### PASSAGE PROVIDED

Clearly, these systems are expected to deal with a high volume of concurrent users. This requires an infrastructure with the capacity to handle large amounts of network traffic, generate and securely store data, all without any noticeable delays. These services derive their value by providing a constant and reliable standard of quality. They also provide rich user interfaces for mobile devices and web browsers, making them easy to use but harder to build and maintain.
We summarize some of the requirements of Internet-scale systems here:
- Ubiquity --- Being accessible from anywhere at any time, from a multitude of devices. For instance, a salesperson will expect their CRM service to provide timely updates on a mobile device to make visits to clients shorter, faster, and more effective. The service should function smoothly under a variety of network connections.

### INFORMATION SHOWN
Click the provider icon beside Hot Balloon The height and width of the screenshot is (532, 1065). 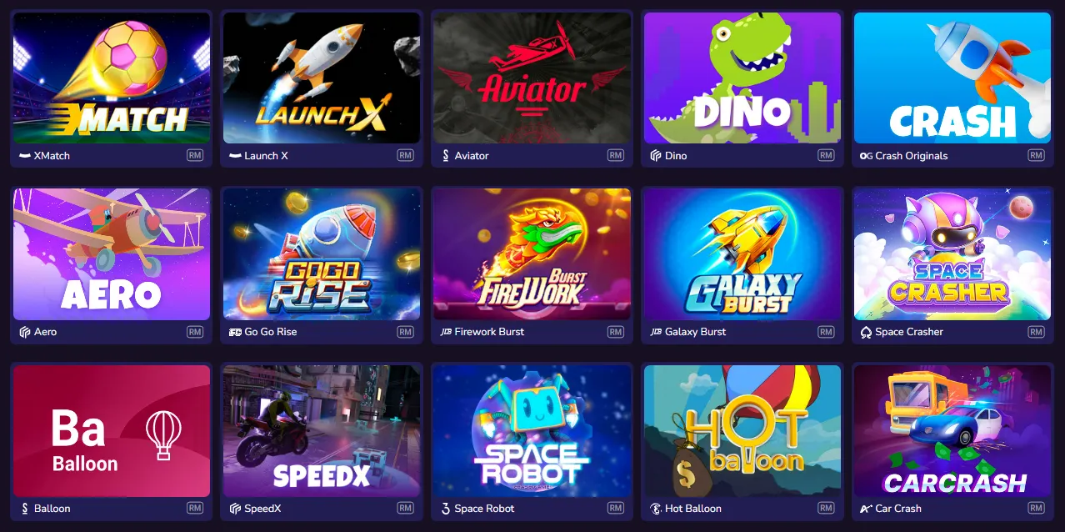pyautogui.click(x=655, y=509)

### SET TASK A
Write out the passage about Internet-scale systems word for word, starting with "Clearly, these systems" and going on through "build and maintain.".
### SET TASK B
According to the passage about Internet-scale systems, how do these services derive their value?
Rely only on the passage about Internet-scale systems, not on the material.

### RESPONSE A
Clearly, these systems are expected to deal with a high volume of concurrent users. This requires an infrastructure with the capacity to handle large amounts of network traffic, generate and securely store data, all without any noticeable delays. These services derive their value by providing a constant and reliable standard of quality. They also provide rich user interfaces for mobile devices and web browsers, making them easy to use but harder to build and maintain.

### RESPONSE B
By providing a constant and reliable standard of quality.